The Massachusetts Institute of Technology, MIT, let their AI computer watch a year's worth of videos from the web in the name of learning about sounds. It is more common now that computers can identify objects, faces, animals, and landmarks – but the sounds in our world are still foreign to them.
A group of computer scientists from MIT have built off an existing project "computer vision" to add the capability of listening to what it is seeing. Humans have a natural, simultaneous relationship between sight and sound, so why don't our computers?
After processing a year's worth of online videos, "SoundNet" was created. It is able to determine sounds that we commonly can identify like rain, a baby's babble, human noises, and some animals. Using its vision and hearing, the computers would compare what it saw to the noises it was hearing. It learned things like babies tend to babble a lot. After learning with the help of video, the computer can now identify noises without visual queues.
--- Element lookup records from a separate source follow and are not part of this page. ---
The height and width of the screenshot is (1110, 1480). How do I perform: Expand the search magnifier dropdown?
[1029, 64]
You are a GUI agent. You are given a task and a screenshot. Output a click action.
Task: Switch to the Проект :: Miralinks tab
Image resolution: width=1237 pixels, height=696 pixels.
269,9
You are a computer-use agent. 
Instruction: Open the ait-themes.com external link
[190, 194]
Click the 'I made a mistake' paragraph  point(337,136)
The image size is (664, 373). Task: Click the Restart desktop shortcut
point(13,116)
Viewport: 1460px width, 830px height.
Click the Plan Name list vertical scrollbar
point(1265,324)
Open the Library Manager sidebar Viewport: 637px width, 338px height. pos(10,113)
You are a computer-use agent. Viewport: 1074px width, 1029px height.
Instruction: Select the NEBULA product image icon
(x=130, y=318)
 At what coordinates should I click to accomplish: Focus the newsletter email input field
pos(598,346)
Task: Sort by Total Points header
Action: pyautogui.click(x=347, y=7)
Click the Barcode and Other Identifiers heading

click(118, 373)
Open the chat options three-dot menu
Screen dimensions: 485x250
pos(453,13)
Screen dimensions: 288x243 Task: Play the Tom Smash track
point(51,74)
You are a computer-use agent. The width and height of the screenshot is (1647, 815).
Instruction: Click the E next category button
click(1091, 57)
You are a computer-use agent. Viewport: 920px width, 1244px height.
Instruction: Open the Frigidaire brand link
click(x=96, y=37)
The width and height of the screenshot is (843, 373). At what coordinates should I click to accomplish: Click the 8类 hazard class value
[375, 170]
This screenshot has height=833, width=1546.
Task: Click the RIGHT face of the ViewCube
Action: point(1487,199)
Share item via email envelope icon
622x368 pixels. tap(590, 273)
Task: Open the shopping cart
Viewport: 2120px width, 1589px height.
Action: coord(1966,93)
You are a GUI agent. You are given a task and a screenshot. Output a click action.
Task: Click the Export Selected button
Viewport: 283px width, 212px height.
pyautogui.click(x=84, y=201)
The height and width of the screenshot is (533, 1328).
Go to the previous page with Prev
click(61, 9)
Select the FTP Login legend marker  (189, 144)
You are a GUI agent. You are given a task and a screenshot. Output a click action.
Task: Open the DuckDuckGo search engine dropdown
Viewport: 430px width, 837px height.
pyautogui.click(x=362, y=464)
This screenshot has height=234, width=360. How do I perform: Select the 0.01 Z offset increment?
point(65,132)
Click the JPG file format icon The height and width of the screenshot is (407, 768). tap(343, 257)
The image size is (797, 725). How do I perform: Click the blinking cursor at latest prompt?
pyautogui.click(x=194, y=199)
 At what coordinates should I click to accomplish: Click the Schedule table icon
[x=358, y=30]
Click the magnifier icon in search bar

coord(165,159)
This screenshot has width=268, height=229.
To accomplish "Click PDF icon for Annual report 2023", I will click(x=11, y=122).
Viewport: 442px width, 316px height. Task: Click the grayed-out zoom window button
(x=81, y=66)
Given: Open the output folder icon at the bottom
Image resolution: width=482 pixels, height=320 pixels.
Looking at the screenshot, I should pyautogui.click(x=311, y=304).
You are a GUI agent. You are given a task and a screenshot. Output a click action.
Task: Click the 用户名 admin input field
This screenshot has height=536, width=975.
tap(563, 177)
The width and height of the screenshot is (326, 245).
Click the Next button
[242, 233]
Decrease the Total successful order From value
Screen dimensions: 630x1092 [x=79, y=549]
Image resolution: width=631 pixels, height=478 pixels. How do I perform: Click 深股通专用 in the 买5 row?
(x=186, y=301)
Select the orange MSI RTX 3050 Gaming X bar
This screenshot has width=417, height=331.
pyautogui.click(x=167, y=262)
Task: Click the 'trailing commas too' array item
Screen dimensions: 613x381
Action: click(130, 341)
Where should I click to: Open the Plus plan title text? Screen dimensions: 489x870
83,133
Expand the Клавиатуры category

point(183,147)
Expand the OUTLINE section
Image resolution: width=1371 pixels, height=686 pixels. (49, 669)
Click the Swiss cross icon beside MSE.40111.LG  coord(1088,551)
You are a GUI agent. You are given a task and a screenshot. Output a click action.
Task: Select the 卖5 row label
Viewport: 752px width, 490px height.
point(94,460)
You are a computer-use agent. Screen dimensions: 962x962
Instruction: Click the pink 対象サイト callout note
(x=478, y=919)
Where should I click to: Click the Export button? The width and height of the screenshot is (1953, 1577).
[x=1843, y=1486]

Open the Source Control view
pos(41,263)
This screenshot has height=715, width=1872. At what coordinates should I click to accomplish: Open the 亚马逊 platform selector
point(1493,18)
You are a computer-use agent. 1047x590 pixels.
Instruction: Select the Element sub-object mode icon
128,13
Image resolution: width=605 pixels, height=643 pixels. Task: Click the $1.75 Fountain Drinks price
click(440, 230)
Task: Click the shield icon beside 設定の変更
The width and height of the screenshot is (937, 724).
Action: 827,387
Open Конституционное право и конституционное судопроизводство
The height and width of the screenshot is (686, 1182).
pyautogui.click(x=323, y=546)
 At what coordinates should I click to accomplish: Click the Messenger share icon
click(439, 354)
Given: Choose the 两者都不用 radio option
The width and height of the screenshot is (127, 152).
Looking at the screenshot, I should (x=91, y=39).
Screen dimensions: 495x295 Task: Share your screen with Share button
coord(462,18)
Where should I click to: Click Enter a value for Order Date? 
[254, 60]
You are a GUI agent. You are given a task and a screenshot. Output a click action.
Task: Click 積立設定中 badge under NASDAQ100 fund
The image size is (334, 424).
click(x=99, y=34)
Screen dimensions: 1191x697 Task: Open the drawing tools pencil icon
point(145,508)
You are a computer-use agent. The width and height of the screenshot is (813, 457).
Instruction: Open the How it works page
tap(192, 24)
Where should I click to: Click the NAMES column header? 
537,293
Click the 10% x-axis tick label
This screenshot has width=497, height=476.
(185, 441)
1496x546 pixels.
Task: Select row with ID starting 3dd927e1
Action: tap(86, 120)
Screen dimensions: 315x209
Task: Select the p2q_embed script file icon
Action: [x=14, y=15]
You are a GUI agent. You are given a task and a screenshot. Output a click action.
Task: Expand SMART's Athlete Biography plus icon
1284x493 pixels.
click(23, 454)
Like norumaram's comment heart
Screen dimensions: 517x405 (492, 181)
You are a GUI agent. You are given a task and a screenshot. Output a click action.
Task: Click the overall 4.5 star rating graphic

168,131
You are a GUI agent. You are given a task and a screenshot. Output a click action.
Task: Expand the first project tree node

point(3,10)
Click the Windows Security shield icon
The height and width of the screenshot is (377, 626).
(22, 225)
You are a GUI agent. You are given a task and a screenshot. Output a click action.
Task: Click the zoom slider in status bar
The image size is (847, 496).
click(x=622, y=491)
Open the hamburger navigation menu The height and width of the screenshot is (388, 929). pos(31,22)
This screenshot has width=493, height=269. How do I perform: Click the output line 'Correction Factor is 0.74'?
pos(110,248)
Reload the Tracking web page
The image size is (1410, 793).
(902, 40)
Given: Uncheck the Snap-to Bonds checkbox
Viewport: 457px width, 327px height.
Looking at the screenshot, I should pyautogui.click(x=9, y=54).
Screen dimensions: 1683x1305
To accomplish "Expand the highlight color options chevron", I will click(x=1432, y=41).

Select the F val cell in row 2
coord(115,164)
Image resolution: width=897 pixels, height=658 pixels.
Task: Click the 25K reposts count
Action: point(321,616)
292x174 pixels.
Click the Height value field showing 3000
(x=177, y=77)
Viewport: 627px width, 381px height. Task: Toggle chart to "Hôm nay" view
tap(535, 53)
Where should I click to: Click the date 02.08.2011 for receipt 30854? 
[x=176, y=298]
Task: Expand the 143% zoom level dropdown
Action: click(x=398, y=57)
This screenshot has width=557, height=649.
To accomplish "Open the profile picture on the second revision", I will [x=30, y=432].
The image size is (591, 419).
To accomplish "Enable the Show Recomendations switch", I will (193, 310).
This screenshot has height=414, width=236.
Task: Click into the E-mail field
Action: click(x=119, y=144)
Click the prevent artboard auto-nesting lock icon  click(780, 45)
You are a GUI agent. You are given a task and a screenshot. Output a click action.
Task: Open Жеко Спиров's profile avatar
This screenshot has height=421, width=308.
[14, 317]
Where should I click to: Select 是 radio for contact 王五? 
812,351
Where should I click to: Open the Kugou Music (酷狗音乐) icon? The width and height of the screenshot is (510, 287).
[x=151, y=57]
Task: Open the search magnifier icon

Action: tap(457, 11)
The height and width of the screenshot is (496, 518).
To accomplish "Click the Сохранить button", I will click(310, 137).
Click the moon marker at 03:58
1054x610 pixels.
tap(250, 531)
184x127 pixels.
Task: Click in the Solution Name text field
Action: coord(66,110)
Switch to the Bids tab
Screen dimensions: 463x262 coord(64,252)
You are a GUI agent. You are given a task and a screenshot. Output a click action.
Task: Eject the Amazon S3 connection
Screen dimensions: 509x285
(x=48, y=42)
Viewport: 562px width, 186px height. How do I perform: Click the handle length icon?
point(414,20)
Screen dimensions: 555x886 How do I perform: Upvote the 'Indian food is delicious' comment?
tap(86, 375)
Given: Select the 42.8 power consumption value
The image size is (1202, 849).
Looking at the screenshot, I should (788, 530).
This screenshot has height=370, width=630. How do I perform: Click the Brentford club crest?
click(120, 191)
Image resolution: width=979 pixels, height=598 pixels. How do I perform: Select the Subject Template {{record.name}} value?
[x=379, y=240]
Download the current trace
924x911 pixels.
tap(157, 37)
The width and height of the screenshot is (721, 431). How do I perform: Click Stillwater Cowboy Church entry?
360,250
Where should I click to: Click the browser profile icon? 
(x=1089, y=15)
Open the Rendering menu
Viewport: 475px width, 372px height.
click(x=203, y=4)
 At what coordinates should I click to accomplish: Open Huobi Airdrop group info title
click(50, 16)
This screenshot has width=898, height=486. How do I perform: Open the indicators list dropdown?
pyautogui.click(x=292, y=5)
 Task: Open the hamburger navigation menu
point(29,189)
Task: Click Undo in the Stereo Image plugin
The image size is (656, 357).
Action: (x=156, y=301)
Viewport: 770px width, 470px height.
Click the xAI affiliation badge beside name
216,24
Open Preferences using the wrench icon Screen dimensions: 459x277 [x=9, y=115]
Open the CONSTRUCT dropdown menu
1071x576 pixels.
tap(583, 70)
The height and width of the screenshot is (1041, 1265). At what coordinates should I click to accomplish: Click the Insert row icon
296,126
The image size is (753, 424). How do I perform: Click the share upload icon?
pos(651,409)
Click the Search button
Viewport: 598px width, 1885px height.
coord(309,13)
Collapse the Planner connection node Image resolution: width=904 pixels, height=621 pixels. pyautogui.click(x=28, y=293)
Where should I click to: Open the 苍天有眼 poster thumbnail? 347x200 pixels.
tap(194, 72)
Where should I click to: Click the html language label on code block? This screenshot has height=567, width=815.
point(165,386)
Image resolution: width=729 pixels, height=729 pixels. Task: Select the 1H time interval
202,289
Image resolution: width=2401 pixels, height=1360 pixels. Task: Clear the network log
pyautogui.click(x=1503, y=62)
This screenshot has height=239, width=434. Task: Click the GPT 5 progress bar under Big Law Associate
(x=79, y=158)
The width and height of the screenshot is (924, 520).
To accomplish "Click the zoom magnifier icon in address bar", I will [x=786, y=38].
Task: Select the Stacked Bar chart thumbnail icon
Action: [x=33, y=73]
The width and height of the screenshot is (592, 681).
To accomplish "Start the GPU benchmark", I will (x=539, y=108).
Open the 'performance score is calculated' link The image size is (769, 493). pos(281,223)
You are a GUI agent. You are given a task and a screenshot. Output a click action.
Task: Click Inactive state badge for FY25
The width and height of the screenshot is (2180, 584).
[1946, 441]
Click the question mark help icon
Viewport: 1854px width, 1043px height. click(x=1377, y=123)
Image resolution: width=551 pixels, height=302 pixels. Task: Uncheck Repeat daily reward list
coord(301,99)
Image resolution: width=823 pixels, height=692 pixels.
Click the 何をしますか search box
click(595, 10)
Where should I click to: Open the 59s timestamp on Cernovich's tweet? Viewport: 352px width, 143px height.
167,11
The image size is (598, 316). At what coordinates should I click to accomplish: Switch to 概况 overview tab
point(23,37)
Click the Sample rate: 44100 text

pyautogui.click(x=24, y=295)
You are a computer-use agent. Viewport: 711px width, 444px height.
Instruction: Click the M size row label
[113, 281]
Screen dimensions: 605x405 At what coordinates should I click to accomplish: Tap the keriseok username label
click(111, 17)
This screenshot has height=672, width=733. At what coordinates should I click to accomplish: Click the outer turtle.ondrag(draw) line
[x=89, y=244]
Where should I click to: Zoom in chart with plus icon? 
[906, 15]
In a Turing test, SoundNet scored a 92% in identifying noises with a few mistakes like mistaking footsteps for knocking on the door or humans laughing and the sound of hens. It's nothing that cannot be fixed, though - This is only with one year of media.
This type of development will greatly improve the area of computer listening. Voice assistants and sound recognition could use a revamp. Siri is a good example of some of the struggles in voice AI – ambient noise, stuttering of words, and inflections in voices. This may give users the natural communication that our devices lack. Home voice AI could be truly interactive when knowing that a dog is barking or a cat is meowing, or more importantly the sound of a window shatter or smoke alarm.
If we want natural communication, we need to give our computers the ability to experience their surrounding the same way we do. It will know to ignore the dog's bark when we're trying to tell it something or it will be the next best baby monitor distinguishing between a happy baby and a crying one.
Rutkin, Aviva. 3 Nov 2016. "Binge-watching videos teaches computers to recognize sounds". Daily News.